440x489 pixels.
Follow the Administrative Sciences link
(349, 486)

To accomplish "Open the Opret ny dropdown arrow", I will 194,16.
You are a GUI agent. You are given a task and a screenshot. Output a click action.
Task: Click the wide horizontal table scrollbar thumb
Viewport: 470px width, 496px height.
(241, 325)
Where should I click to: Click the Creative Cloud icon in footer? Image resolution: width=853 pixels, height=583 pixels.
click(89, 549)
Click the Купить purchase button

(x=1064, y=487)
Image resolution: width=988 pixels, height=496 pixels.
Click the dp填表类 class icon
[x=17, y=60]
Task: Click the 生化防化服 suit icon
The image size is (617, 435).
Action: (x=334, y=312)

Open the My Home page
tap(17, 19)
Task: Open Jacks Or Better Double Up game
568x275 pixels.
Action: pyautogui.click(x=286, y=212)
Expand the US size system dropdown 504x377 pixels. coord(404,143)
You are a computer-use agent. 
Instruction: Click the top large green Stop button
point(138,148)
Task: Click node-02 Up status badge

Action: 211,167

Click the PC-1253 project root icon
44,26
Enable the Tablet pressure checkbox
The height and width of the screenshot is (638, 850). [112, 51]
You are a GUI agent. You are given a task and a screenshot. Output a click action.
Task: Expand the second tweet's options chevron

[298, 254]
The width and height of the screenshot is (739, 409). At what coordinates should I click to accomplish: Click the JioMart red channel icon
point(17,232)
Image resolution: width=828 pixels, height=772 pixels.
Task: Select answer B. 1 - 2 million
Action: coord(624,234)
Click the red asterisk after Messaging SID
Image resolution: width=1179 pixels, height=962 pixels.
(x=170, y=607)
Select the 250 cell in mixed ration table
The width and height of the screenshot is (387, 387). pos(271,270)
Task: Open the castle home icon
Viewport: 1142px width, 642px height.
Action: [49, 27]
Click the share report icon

# # # #

INSTRUCTIONS FOR THE TASK:
Please count the lines in the records that contain "dropdown" and reply with the count alone.

FINISHED TASK:
2